The domes of many trulli are painted with different symbols of mostly apotropaic (= defense against evil) nature. Some of these symbols go back to antiquity but most used today are of Christian religious nature. According to Notarnicola (G. Notarnicola, I Trulli di Alberobello dalla Preistoria al Presente, Roma 1940.), the symbols can be divided into different groups: primitive, magic, pagan, Christian, and ornamental/grotesque. The classification seems a bit problematic to me, but as it is still in use, I will keep referring to it.
The so-called primitive signs go back to a pre-Roman era and can be found on different object groups in the archaeological record of the region. They are mainly simple geomentric patterns of circles, lines and dots, and are rarely to be found on trulli today. The swastica symbol has disappeared, for obvious reasons, as well.

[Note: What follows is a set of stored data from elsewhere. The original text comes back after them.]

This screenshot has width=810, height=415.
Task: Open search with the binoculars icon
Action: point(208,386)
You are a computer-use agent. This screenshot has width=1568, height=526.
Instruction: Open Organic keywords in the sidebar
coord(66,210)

Some symbols from this group have undergone a Chistian re-interpretation, such as triangles for the trinity or a circle for god, or simply by adding a cross to it.

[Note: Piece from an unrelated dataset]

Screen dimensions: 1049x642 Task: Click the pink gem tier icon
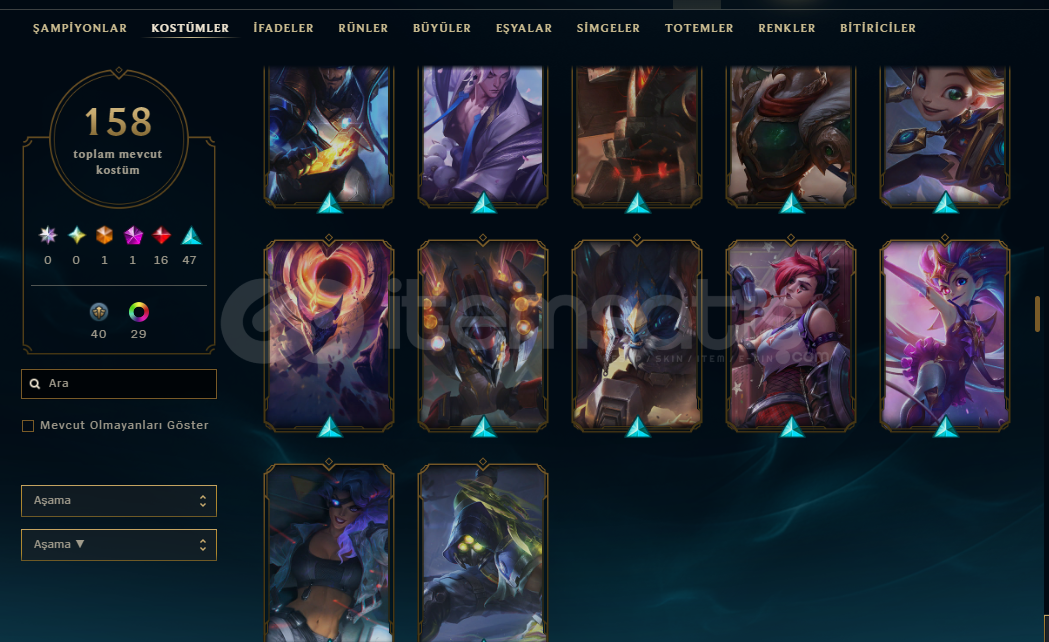[x=133, y=235]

The group of magic symbols consists mainly of zodiac and planetary symbols, as well as the sun and the moon. Sun and moon are sometimes interpreted as representations of the godly and the human nature. Also here crosses are sometimes added.

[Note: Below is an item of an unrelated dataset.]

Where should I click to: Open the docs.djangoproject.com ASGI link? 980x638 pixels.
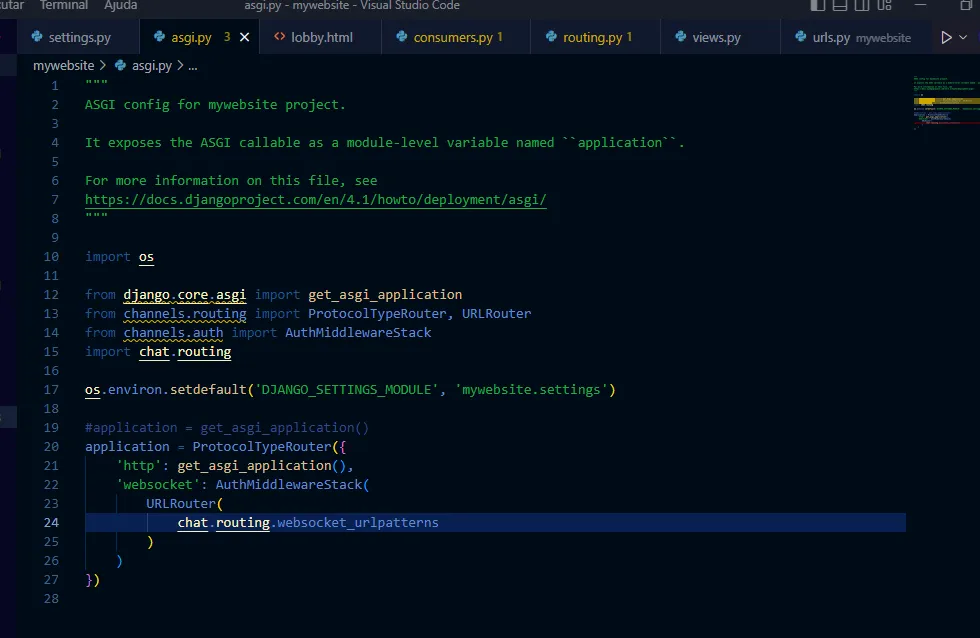tap(316, 200)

Pagan symbols from the Ancient Roman era include, according to the beforementioned classification, an eagle, a horse head, a dog or a rooster. I have, honestly, never seen anything like it on a trullo.
Christian symbols are the most common group and are still frequently seen. They evolve around the themes of the cross, different trinity symbols, Christ’s monogram, an orant, or a symbol for Mary. The Jewish menorah (seven-arm candelabra) can be found as well.
The last group, ornamental/grotesque, is more individual. It can consist of the owner’s initials and a sign or object that represents him, i.e. a professional tool, wine grapes, etc. A modern example is, for exampe, the anarchy sign.